The interference of cost-push factors contributed to the unexpected persistence of inflation. The rise in commodity prices since mid-2010 – China’s commodity price index has increased by more than 100% since its 2009 low – has had an important impact. Moreover, Chinese wages have been rising rapidly.

China’s current macroeconomic situation shares many similarities with the situation that it faced in 2007 and the best part of 2008, when, owing to strong investment and export demand, GDP growth surged significantly beyond its potential. Worried about worsening inflation and a budding real-estate bubble, the People’s Bank of China (PBC, the central bank) gradually tightened its monetary stance.

Yet inflation continued to worsen, peaking at 8.7% in February 2008. The most difficult period for Chinese decision-makers was between February and September 2008, when, despite abundant signs of a softening in domestic demand, overall demand remained strong, as did inflation.

To tighten or not to tighten: that was the question. The PBC continued to tighten. But the collapse of Lehman Brothers in September 2008 brought global economic growth to a screeching halt. China’s GDP growth fell dramatically, owing to the collapse of external demand. To offset the negative shock, the Chinese government enacted a four-trillion-renminbi stimulus package, and the PBC shifted its policy stance abruptly. There is no question about the necessity for the turnaround. However, with hindsight, one might ask whether an earlier loosening by the PBC would have been wiser.

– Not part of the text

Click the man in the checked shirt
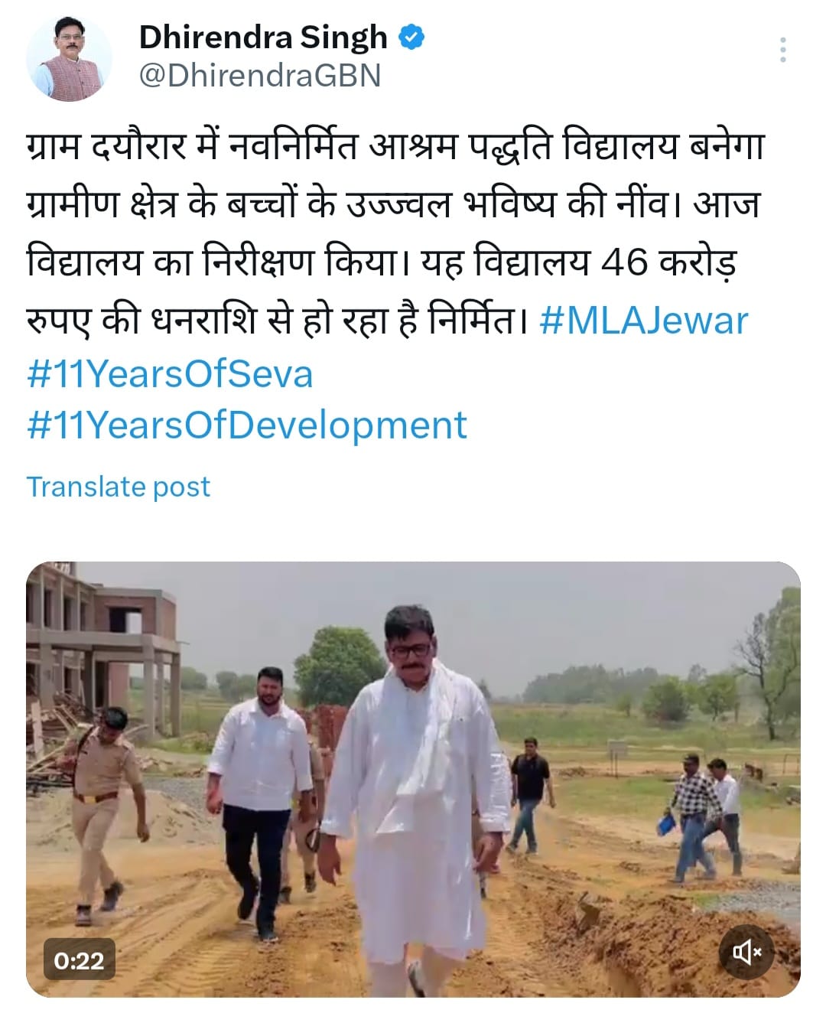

With taming inflation its top priority, the PBC has raised banks’ mandatory reserve ratio six times this year. Commercial banks must deposit with the central bank 21.5% of deposits as reserves. Recently, the PBC raised the one-year lending rate and the one-year deposit to 6.56% and 3.5%, respectively.

Currently, China’s inflation is not as bad as it was in 2007-2008. The rise in house prices has begun to stabilize, and the impact of the rise in commodity prices is tapering off.

External demand in the second half of 2011 is unlikely to be strong, owing to the shaky global recovery. The steady increase in production costs, partly attributable to high borrowing costs, is squeezing enterprises’ profit margins of – small and medium-sized enterprises in particular. Declining profits and rising enterprise bankruptcies are posing challenges to China’s monetary authority.

In view of the need for structural adjustment, the PBC should maintain a tight monetary stance. But, with a coming decline in headline inflation and mounting concerns about growth, the PBC is likely to prove a bit more accommodating in the second half of 2011.

In short, although China will miss its inflation target of 4% for this year, price growth will remain under control. In the second half of 2011, China’s growth rate could fall further, but there will be no hard landing.

China’s economic problems are more structural than cyclical. Owing to a lack of distinct progress in restructuring and rebalancing the domestic economy, the next five years will be difficult, and the window of opportunity for adjustment will close rapidly. But, viewing China’s performance in the context of the past 30 years, there is no reason to believe that the country cannot muddle through once again.